Reading passage —
----------------

Rollins Plays for Bird is a 1957 album by jazz saxophonist Sonny Rollins, recorded for the Prestige label, featuring performances by Rollins with Kenny Dorham, Wade Legge, George Morrow and Max Roach on material associated with Charlie Parker.

Reception

The AllMusic review by Michael G. Nastos describes the album as "[a] disappointment in terms of the division of labor, and not the merging of titans jazz lovers would have wished for, this recording still provides a great deal of high level music that could have been so much more".

Track listing
All compositions by Sonny Rollins except as indicated.

----------------

Data lines —
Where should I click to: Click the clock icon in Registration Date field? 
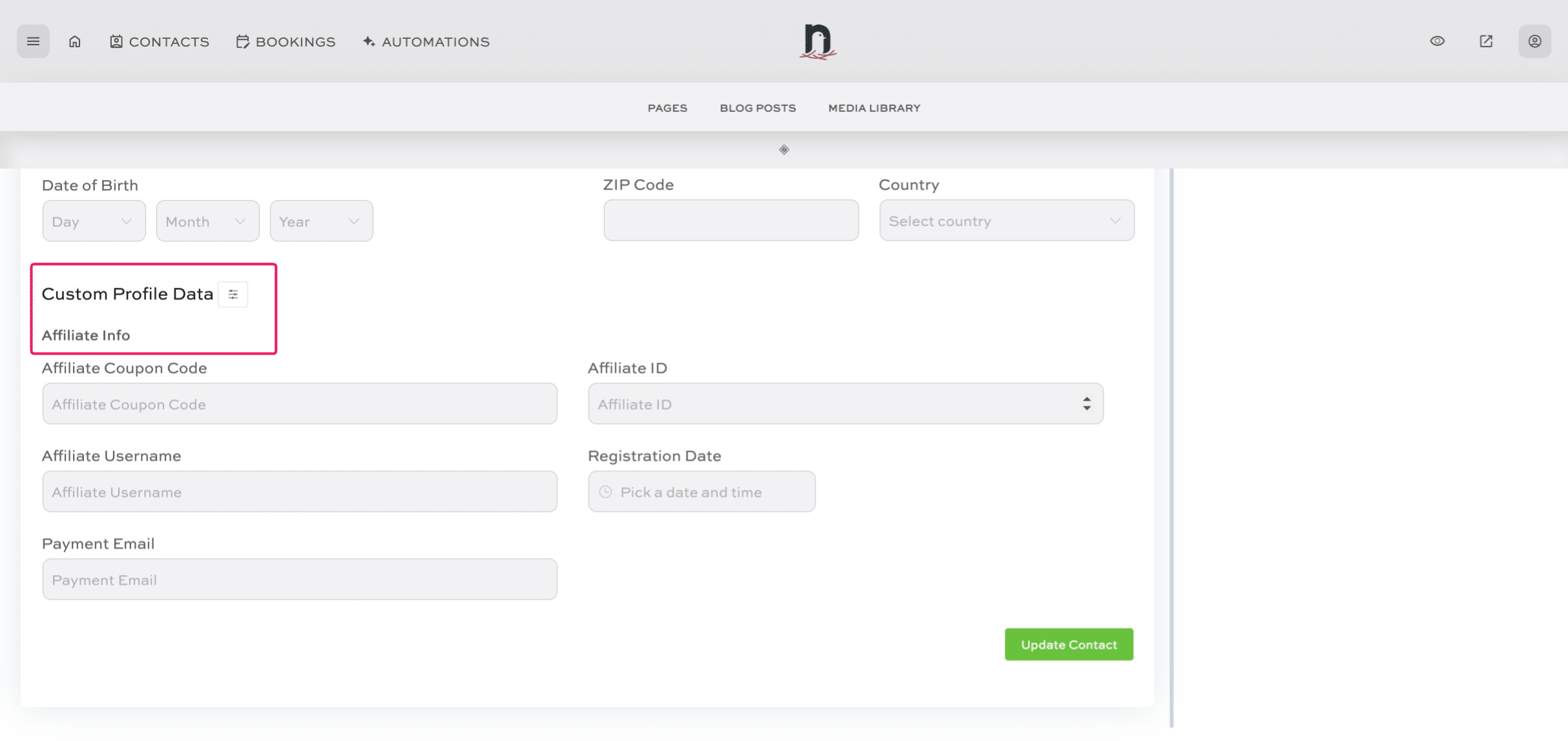click(x=605, y=492)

----------------

Tasks to carry out —
a. Answer these from the Rollins Plays for Bird article:
(i) What label was the album recorded for?
(ii) Who wrote the AllMusic review?
(iii) Who wrote the compositions unless otherwise indicated?
b. Pick up the Rollins Plays for Bird article after its final line and keep writing.

Answers for this exercise —
a.
(i) Prestige
(ii) Michael G. Nastos
(iii) Sonny Rollins

b.
 "Bird Medley: I Remember You/My Melancholy Baby/Old Folks/They Can't Take That Away From Me/Just Friends/My Little Suede Shoes/Star Eyes" (Johnny Mercer, Victor Schertzinger/Ernie Burnett, George A. Norton/Dedette Lee Hill, Willard Robison/George Gershwin, Ira Gershwin/John Klenner, Sam M. Lewis/Charlie Parker/Gene DePaul, Don Raye) – 26:55
 "Kids Know" – 11:39
 "I've Grown Accustomed to Her Face" (Alan Jay Lerner, Frederick Loewe) – 4:52
 "The House I Live In" (Lewis Allan, Earl Robinson) – 9:21 Bonus track on the RVG Prestige edition

Personnel
Sonny Rollins – tenor saxophone
Kenny Dorham – trumpet (except 3)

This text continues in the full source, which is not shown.